I have spent a few days now finding a bug that freezes my companies application. The dreaded UserPreferenceChanged UI freeze. It's not a complicated bug, but hard to find in a rather big application. There are quite a few articles about how this bug unfolds but not on how to put ones finger on the faulty code. I have put together a solution, in form of a logging mechanism from multiple older tickets and (i hope) improved a bit upon them. May it save some time for the next programmer with this problem.
How to recognize the bug?
The application freezes completely. Nothing more to be done than create a memory dump and then close it via TaskManager. If you open the dmp file in VisualStudio or WinDbg you might see a stack trace like this one
WaitHandle.InternalWaitOne
WaitHandle.WaitOne
Control.WaitForWaitHandle
Control.MarshaledInvoke
Control.Invoke
WindowsFormsSynchronizationContext.Send
System.EventInvokeInfo.Invoke
SystemEvents.RaiseEvent
SystemEvents.OnUserPreferenceChanged
SystemEvents.WindowProc
:
The important two lines here are "OnUserPreferenceChanged" and "WindowsFormsSynchronizationContext.Send"
What's the cause?
SynchronizationContext was introduced with .NET2 to generalize thread synchronization. It gives us methods like "BeginInvoke" and such.
The UserPreferenceChanged event is rather self explanatory. It will be triggered by the user changing his background, logging in or out, changing the Windows accent colors and lots of other actions.

Exercise goal -
Please answer these questions about the post on the UserPreferenceChanged freeze, one per line:
1. Which two programs can open the dmp file?
2. Which two lines of the stack trace does the post call important?
3. With which .NET version was SynchronizationContext introduced?

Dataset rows
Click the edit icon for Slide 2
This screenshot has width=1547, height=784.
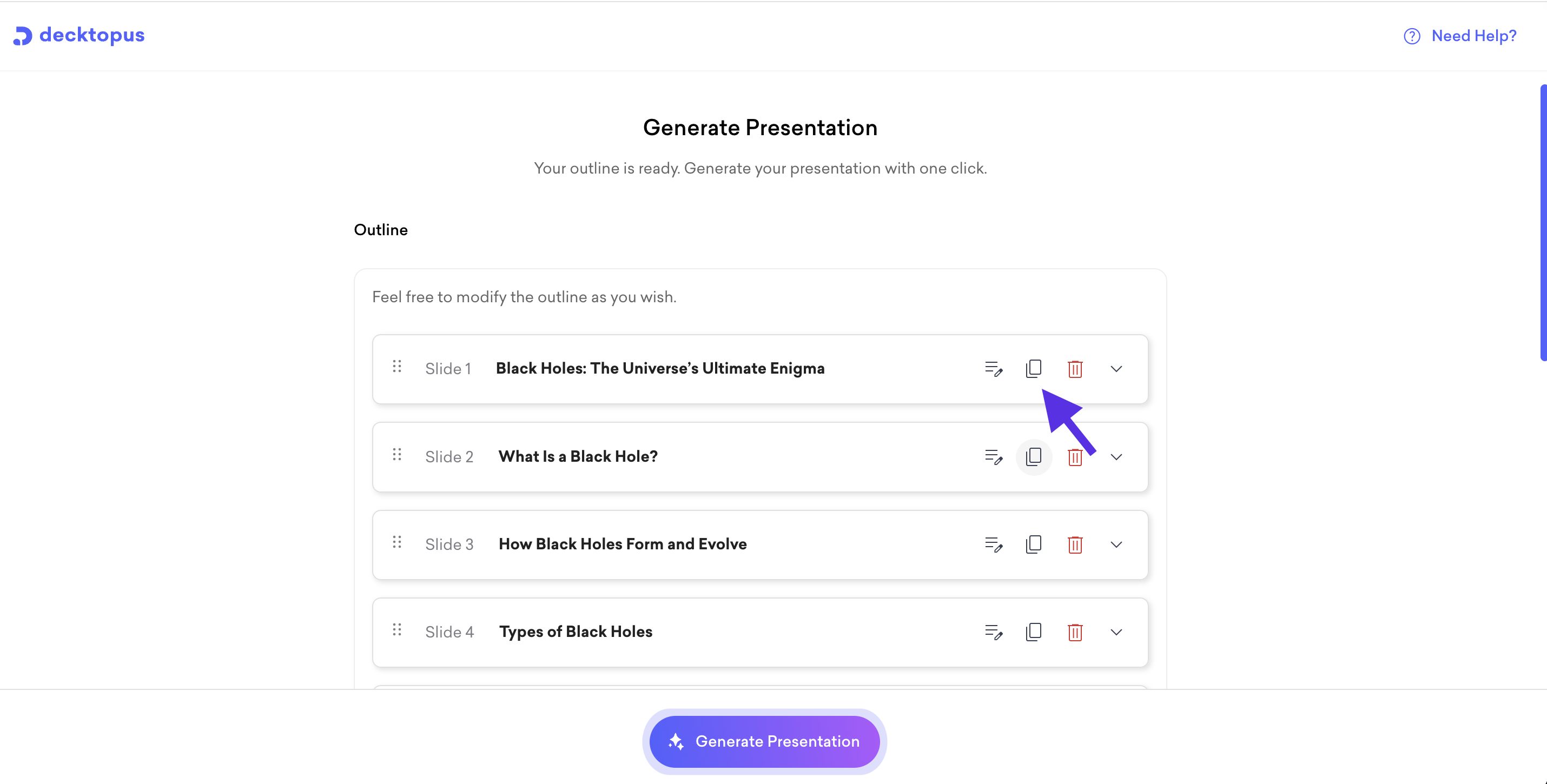[x=993, y=457]
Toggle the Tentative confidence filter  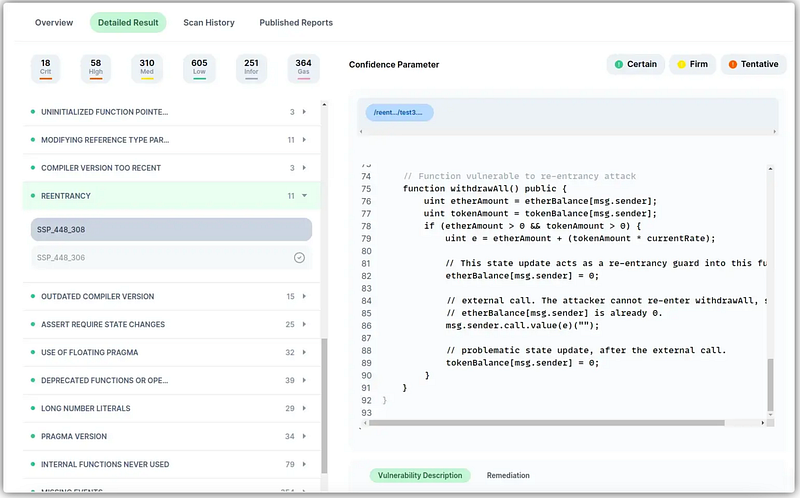tap(752, 64)
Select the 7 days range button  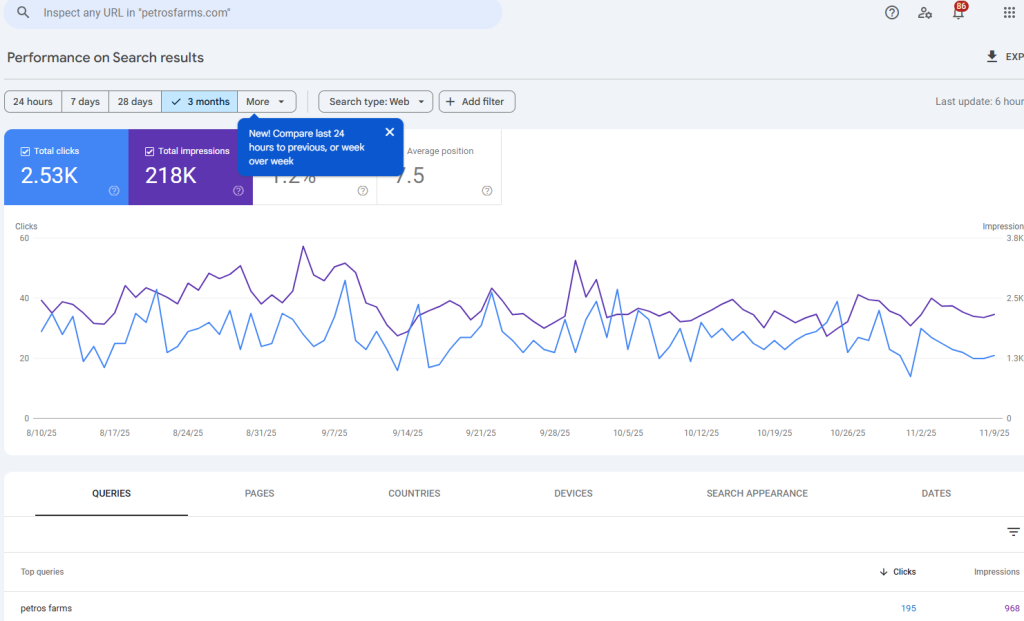(84, 102)

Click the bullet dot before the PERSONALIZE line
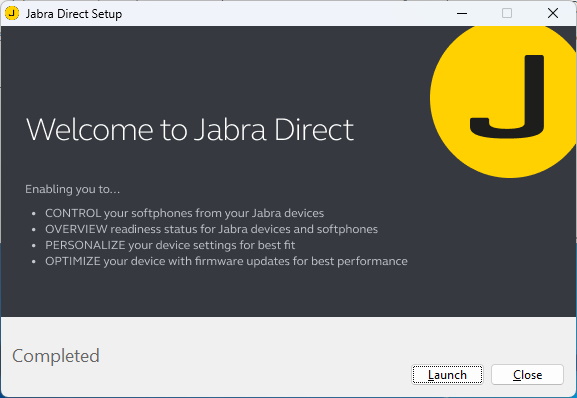pos(34,245)
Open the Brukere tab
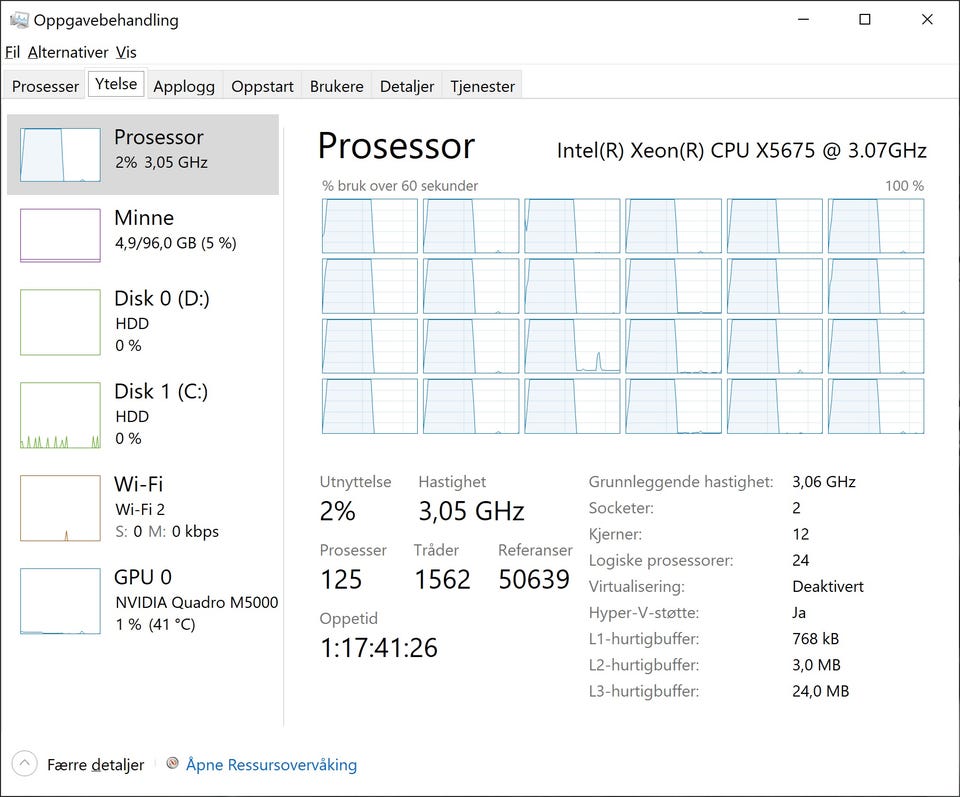The height and width of the screenshot is (797, 960). (336, 86)
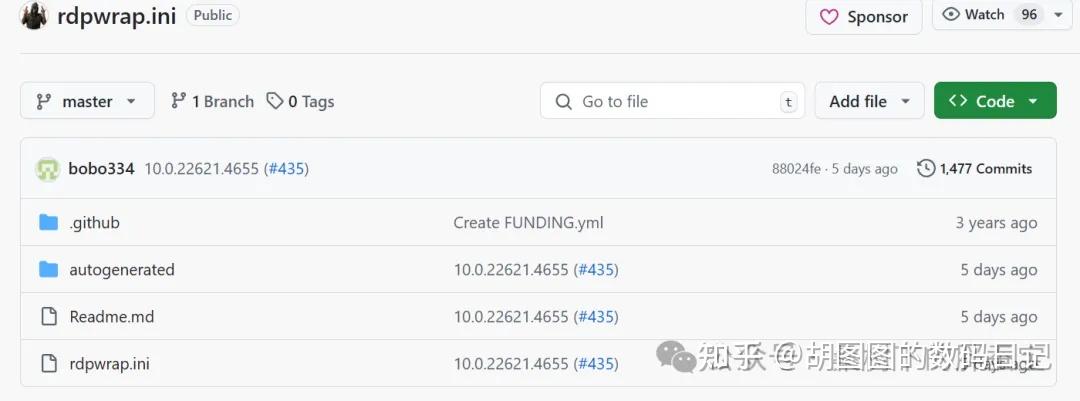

Response to the exercise -
1. VisualStudio and WinDbg
2. "OnUserPreferenceChanged" and "WindowsFormsSynchronizationContext.Send"
3. .NET2